Oil News and Market Drivers: Demand Picks Up

  • The US Energy Information Administration (EIA) published its forecasts for 2024. A shortage of 120,000 barrels per day can be expected, as long as OPEC+ does not add more production cuts.
  • The report from the American Petroleum Institute (API) showed a firm reduction of 5.2 million barrels compared to last week. The figure was a surprise, especially when compared to that of distillates and gasoline, which registered substantial increases of 4.9 million barrels for gasoline and 6.9 million for distillates.
  • Standard Chartered reported on Tuesday that oil prices are trading $10 below their fair value.
  • The weekly release of the Energy Information Administration (EIA) will take place around 15:30 GMT. A new decline of 675,000 barrels is expected compared to 5.5 million barrels last week. Expectations for this week ranged between a reduction of 2.6 million barrels and an accumulation of 2.1 million barrels.

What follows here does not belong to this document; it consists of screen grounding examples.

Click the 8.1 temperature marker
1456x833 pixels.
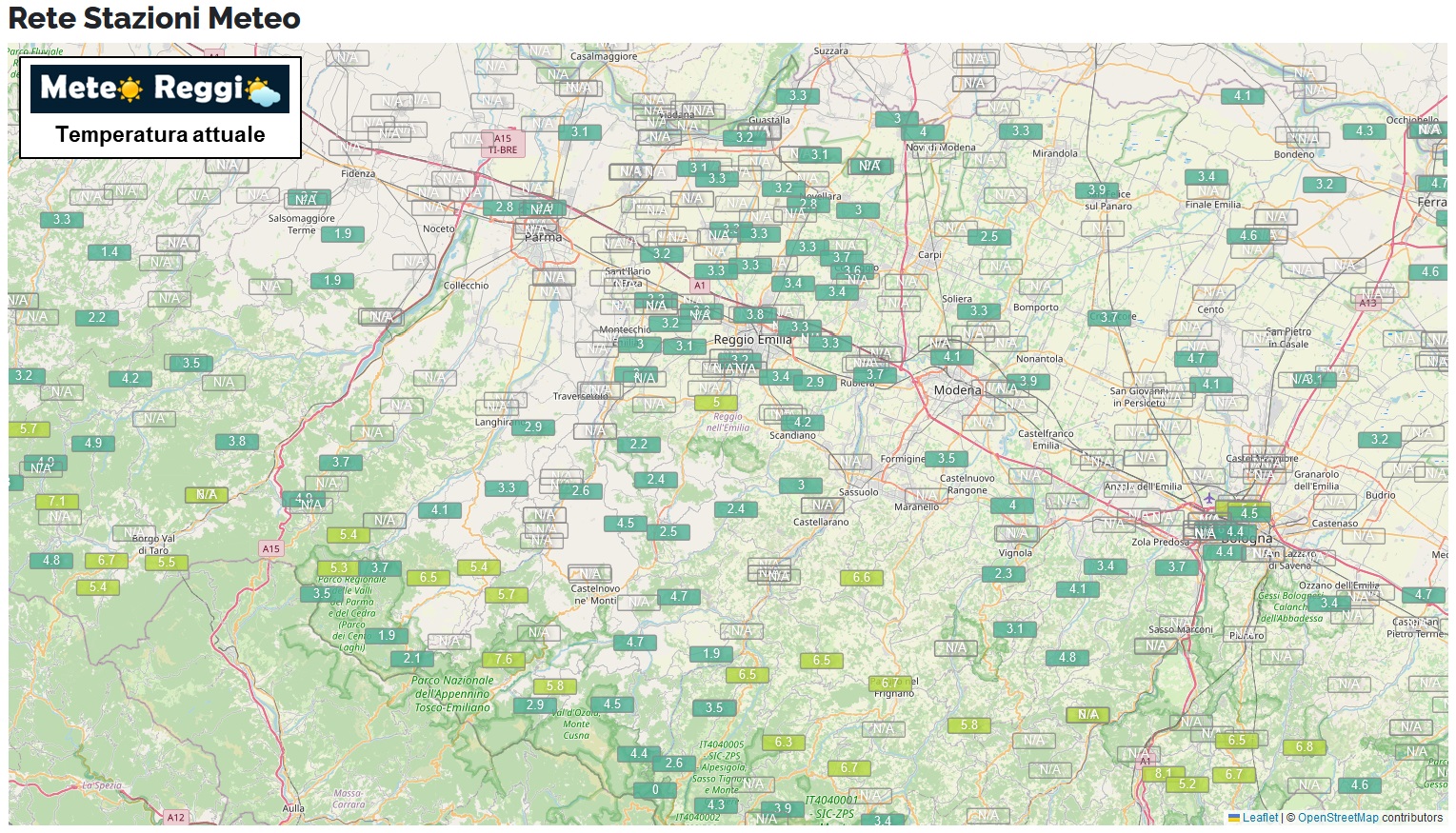coord(1163,773)
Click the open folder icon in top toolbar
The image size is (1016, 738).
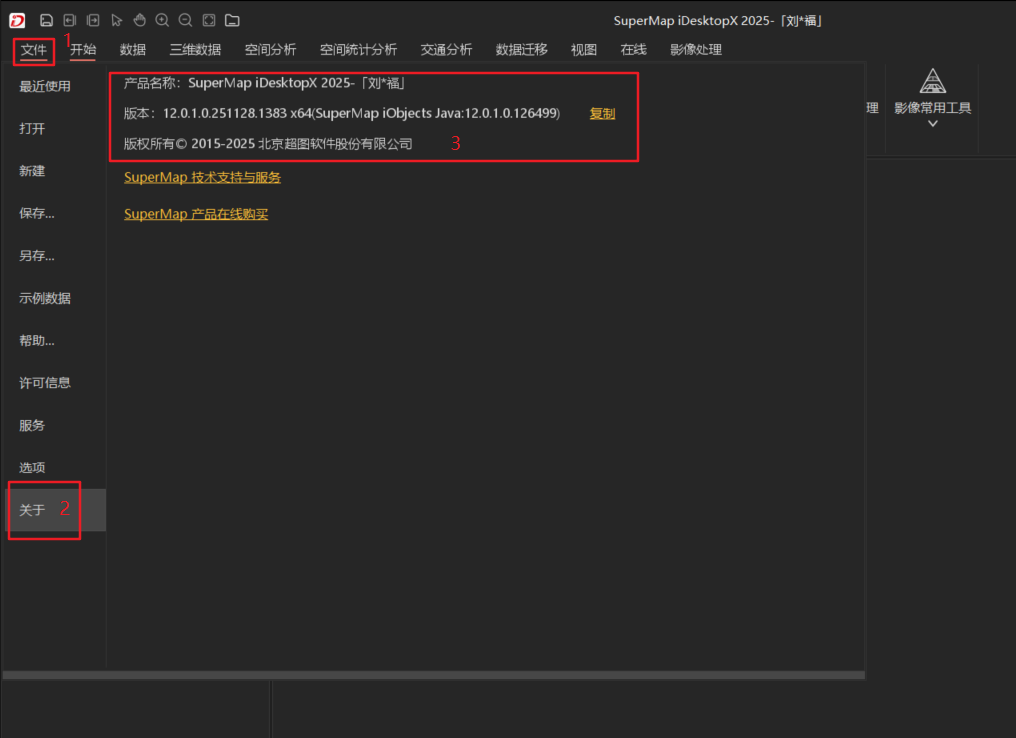(x=232, y=20)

Technical Analysis of oil: Crude oil is not completely dead

Oil prices are not moving after the massive reduction reported overnight by the API. The main reason for this was that the sharp drop in barrels of crude oil was accompanied by large increases in both gasoline and distillates. If the EIA data reveals a decline on all fronts, an upward movement in oil prices is expected.

To the upside, $74 remains important, although the level has dropped a lot. Once surpassed, $80 comes into play. Still some way off, the $84 area is next on the upside, once oil sees a few daily closes above the $80 level.

Below $74, the $67 level could be the next support as it lines up with a June triple bottom. If the triple bottom is broken, the new low for 2023 could be $64.35, the low of May and March, as the last line of defense. Although it is still quite far away, it is worth mentioning $57.45 as the next level to watch if prices fall sharply.

US WTI Crude Oil: Daily Chart

WTI Crude Oil: Daily Chart

WTI Oil FAQ

What is WTI oil?

WTI oil is a type of crude oil that is sold in international markets. WTI stands for West Texas Intermediate, one of the three main types that include Brent and Dubai crude. WTI is also known as “light” and “sweet” for its relatively low gravity and sulfur content, respectively. It is considered a high-quality oil that is easily refined. It is sourced in the United States and distributed through the Cushing facility, considered “the pipeline junction of the world.” It is a benchmark for the oil market and the price of WTI is frequently quoted in the media.

What factors determine the price of WTI oil?

Like all assets, supply and demand are the main factors that determine the price of WTI oil. As such, global growth can be a driver of increased demand and vice versa in the case of weak global growth. Political instability, wars and sanctions can alter supply and impact prices. The decisions of OPEC, a group of large oil-producing countries, is another key price factor. The value of the US Dollar influences the price of WTI crude oil, as oil is primarily traded in US dollars, so a weaker Dollar can make oil more affordable and vice versa.

How do inventories influence the price of WTI oil?

Weekly oil inventory reports published by the American Petroleum Institute (API) and the Energy Information Agency (EIA) influence the price of WTI oil. Changes in inventories reflect the fluctuation of supply and demand. If the data shows a decline in inventories, it may indicate an increase in demand, which would drive up the price of oil. An increase in inventories can reflect an increase in supply, which drives down prices. The API report is published every Tuesday and the EIA report the next day. Their results are usually similar, with a difference of 1% between them 75% of the time. EIA data is considered more reliable since it is a government agency.

How does OPEC influence the price of WTI oil?

OPEC (Organization of the Petroleum Exporting Countries) is a group of 13 oil-producing nations that collectively decide member countries' production quotas at biannual meetings. Their decisions often influence WTI oil prices. When OPEC decides to reduce quotas, it can restrict supply and drive up oil prices. When OPEC increases production, the opposite effect occurs. OPEC+ is an expanded group that includes ten other non-OPEC member countries, including Russia.